DATA RECORDS:
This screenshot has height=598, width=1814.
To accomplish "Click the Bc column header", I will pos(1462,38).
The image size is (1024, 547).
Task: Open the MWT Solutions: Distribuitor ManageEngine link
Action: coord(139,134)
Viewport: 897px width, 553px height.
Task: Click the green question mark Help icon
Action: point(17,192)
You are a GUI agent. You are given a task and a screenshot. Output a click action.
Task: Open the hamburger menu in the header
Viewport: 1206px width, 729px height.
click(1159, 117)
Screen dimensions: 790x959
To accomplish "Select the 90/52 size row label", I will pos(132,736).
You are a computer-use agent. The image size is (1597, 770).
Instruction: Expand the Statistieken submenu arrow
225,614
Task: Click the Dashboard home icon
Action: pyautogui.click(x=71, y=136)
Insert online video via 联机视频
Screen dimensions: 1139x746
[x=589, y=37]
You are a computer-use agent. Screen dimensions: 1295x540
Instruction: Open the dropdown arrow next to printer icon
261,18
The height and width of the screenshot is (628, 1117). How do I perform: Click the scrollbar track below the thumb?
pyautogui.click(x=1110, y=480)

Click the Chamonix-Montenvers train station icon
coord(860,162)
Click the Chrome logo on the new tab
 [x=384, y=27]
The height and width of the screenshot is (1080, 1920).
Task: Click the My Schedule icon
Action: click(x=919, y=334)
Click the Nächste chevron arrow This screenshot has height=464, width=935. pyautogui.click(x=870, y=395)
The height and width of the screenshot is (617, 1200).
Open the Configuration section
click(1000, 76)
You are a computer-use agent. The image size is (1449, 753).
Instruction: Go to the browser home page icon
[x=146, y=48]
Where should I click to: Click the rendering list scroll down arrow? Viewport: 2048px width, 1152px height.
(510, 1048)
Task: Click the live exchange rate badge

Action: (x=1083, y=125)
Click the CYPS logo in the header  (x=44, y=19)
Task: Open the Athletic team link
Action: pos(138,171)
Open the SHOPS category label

GIVEN INSTRUCTION: Could you reproduce all of the material above, line for line and character for character, without changing anything?

SOLUTION TO THIS TASK:
This screenshot has height=598, width=1814.
To accomplish "Click the Bc column header", I will pos(1462,38).
The image size is (1024, 547).
Task: Open the MWT Solutions: Distribuitor ManageEngine link
Action: coord(139,134)
Viewport: 897px width, 553px height.
Task: Click the green question mark Help icon
Action: point(17,192)
You are a GUI agent. You are given a task and a screenshot. Output a click action.
Task: Open the hamburger menu in the header
Viewport: 1206px width, 729px height.
click(1159, 117)
Screen dimensions: 790x959
To accomplish "Select the 90/52 size row label", I will pos(132,736).
You are a computer-use agent. The image size is (1597, 770).
Instruction: Expand the Statistieken submenu arrow
225,614
Task: Click the Dashboard home icon
Action: pyautogui.click(x=71, y=136)
Insert online video via 联机视频
Screen dimensions: 1139x746
[x=589, y=37]
You are a computer-use agent. Screen dimensions: 1295x540
Instruction: Open the dropdown arrow next to printer icon
261,18
The height and width of the screenshot is (628, 1117). How do I perform: Click the scrollbar track below the thumb?
pyautogui.click(x=1110, y=480)

Click the Chamonix-Montenvers train station icon
coord(860,162)
Click the Chrome logo on the new tab
 [x=384, y=27]
The height and width of the screenshot is (1080, 1920).
Task: Click the My Schedule icon
Action: click(x=919, y=334)
Click the Nächste chevron arrow This screenshot has height=464, width=935. pyautogui.click(x=870, y=395)
The height and width of the screenshot is (617, 1200).
Open the Configuration section
click(1000, 76)
You are a computer-use agent. The image size is (1449, 753).
Instruction: Go to the browser home page icon
[x=146, y=48]
Where should I click to: Click the rendering list scroll down arrow? Viewport: 2048px width, 1152px height.
(510, 1048)
Task: Click the live exchange rate badge

Action: (x=1083, y=125)
Click the CYPS logo in the header  (x=44, y=19)
Task: Open the Athletic team link
Action: pos(138,171)
Open the SHOPS category label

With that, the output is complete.